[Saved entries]
#####

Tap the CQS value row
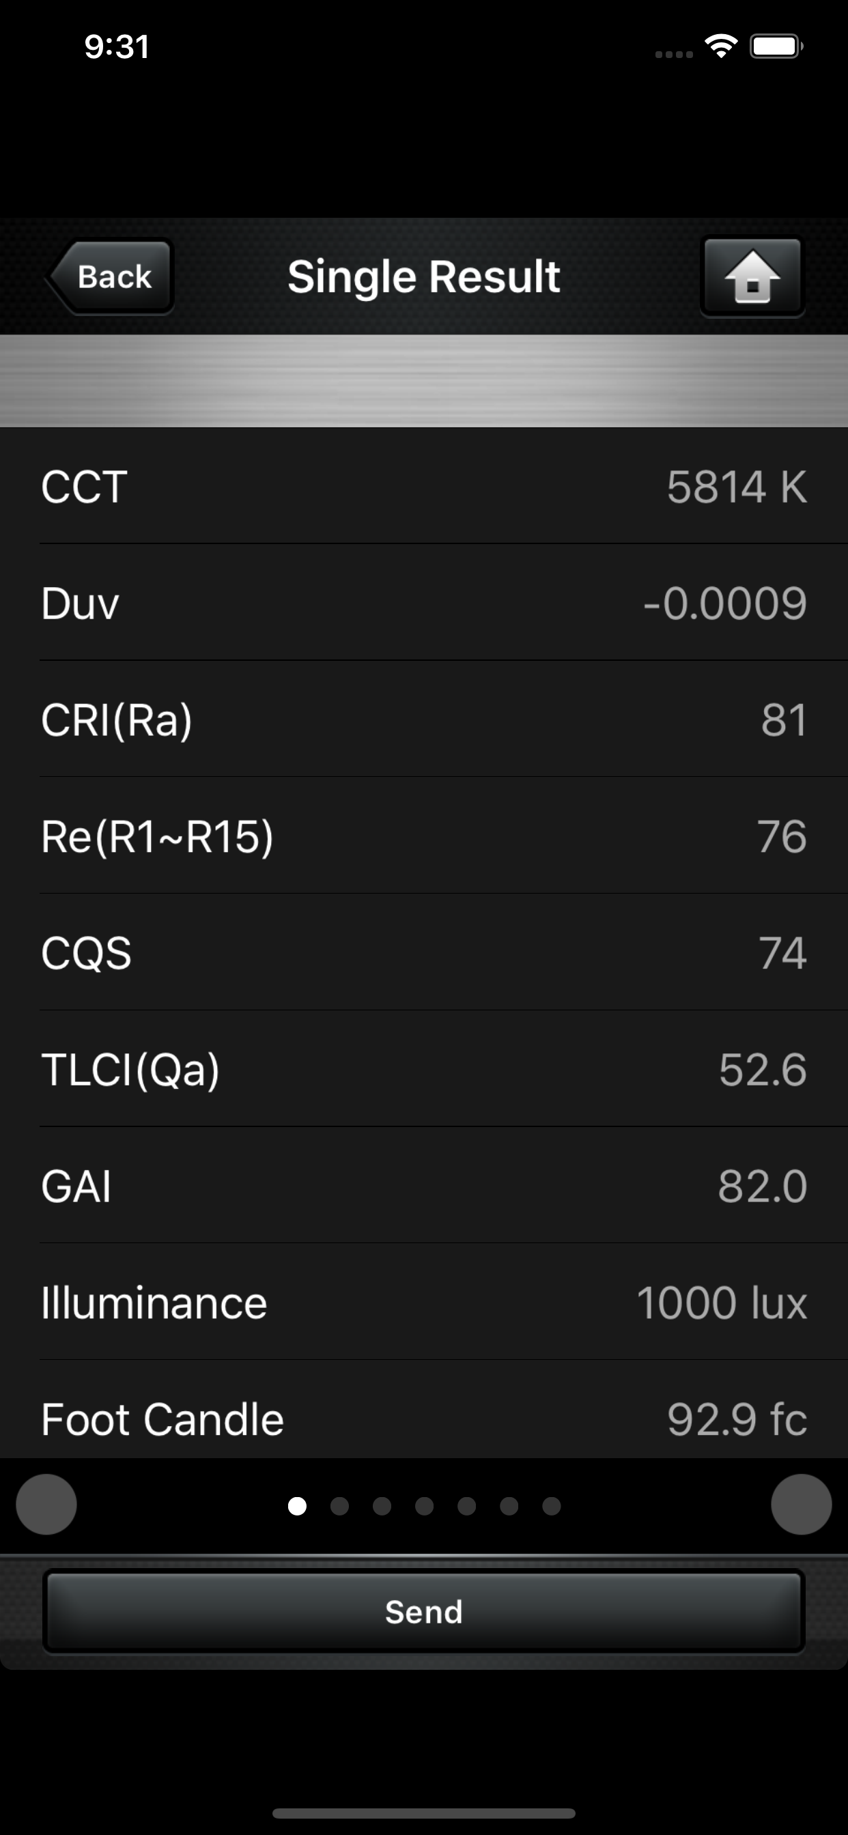This screenshot has width=848, height=1835. (x=424, y=952)
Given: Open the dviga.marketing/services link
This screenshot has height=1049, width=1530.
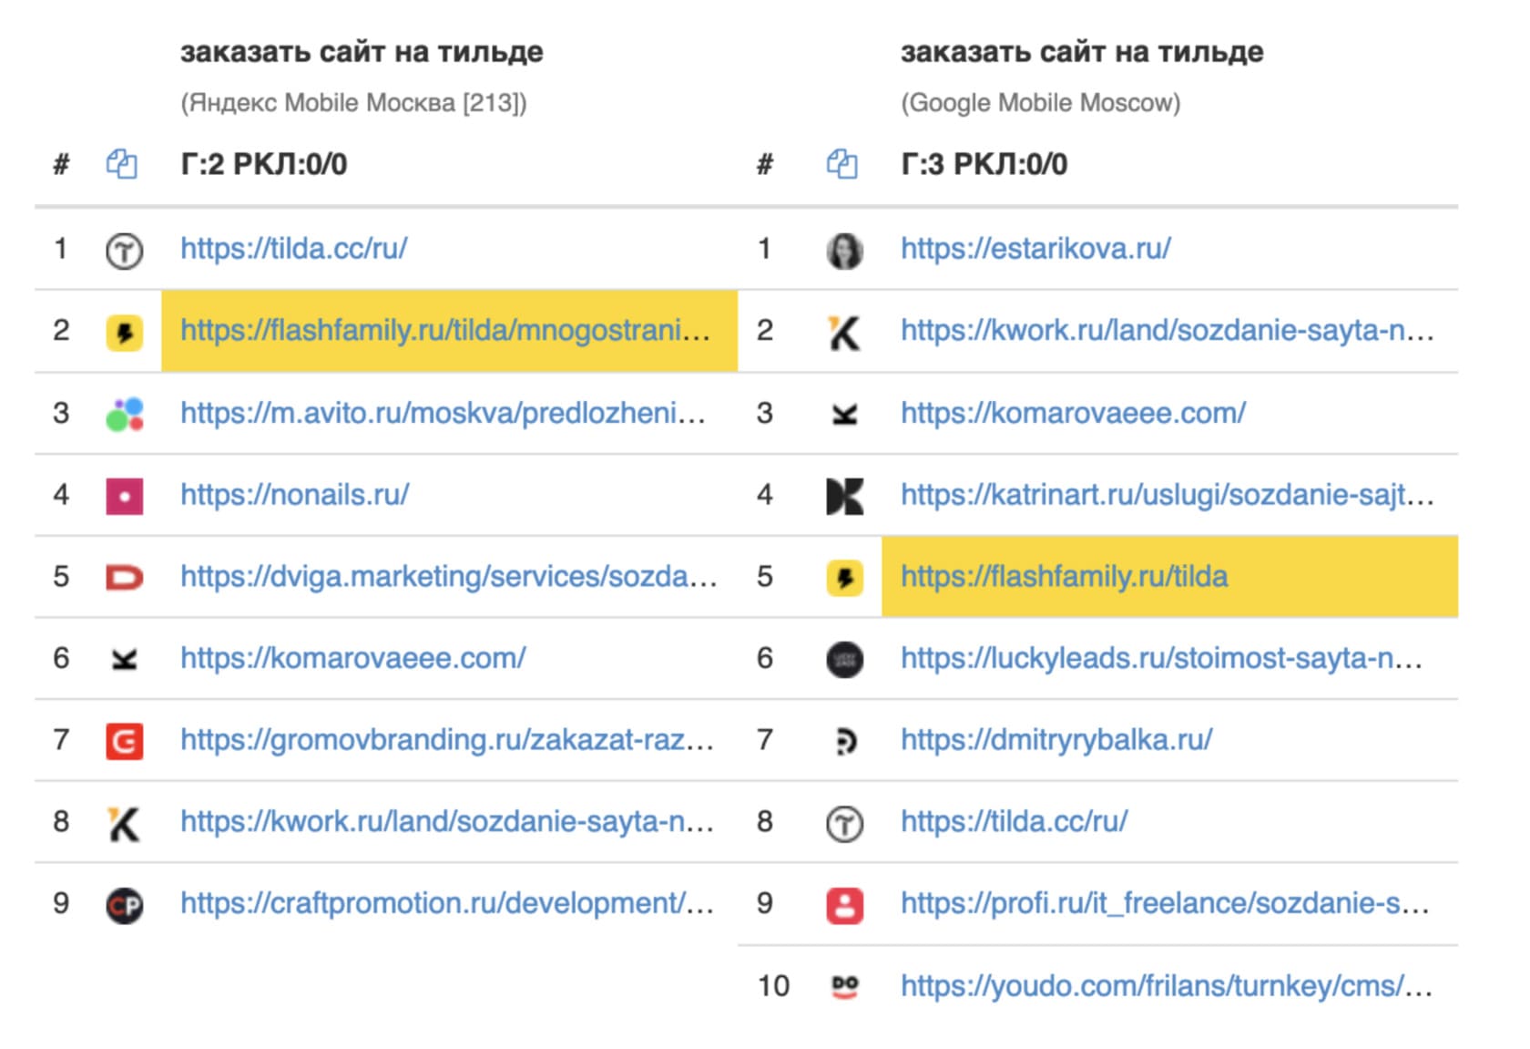Looking at the screenshot, I should (448, 577).
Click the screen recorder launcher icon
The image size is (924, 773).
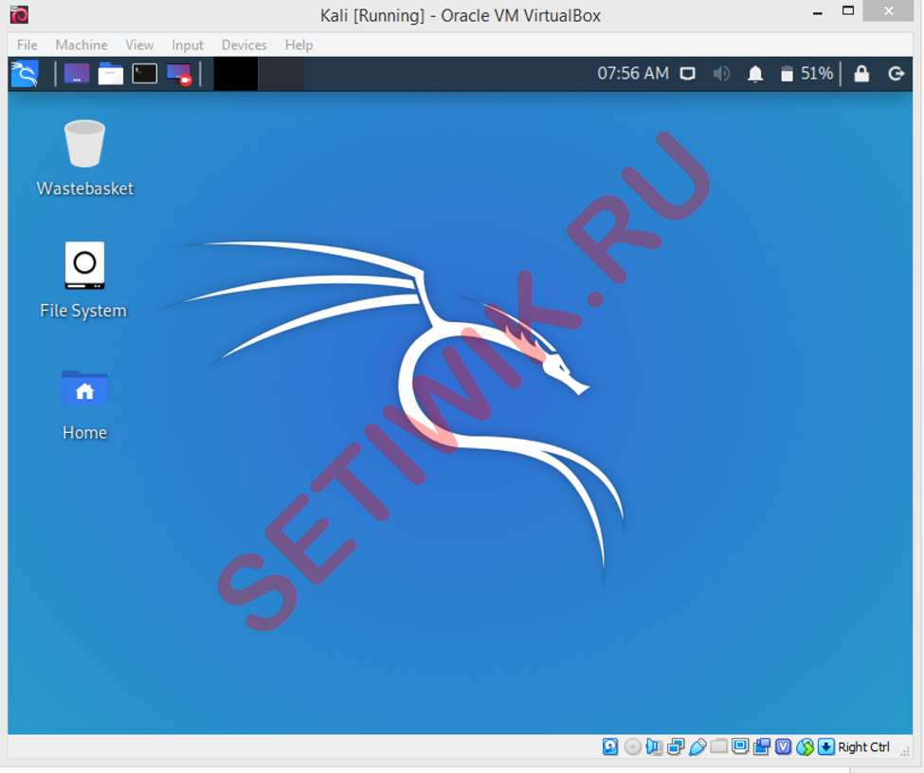click(178, 74)
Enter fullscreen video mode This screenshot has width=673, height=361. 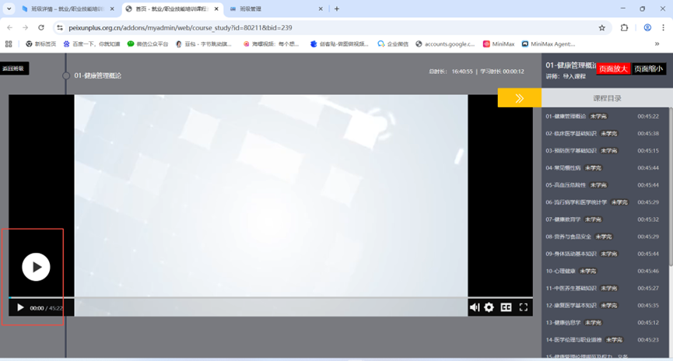[x=524, y=307]
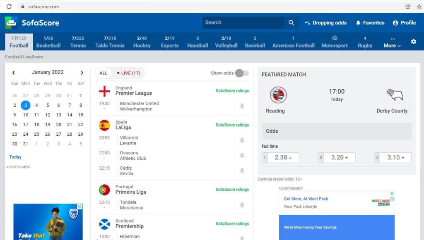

#####

**Requirement**
Each line from the beginning of the entries up to and including the one containing "Click the screen recorder launcher icon" must be restated exactly. Pictures are to be left out.

**Response for this exercise**
Tap the CQS value row
This screenshot has width=848, height=1835. (x=424, y=952)
Given: Open the dviga.marketing/services link
This screenshot has height=1049, width=1530.
Looking at the screenshot, I should (448, 577).
Click the screen recorder launcher icon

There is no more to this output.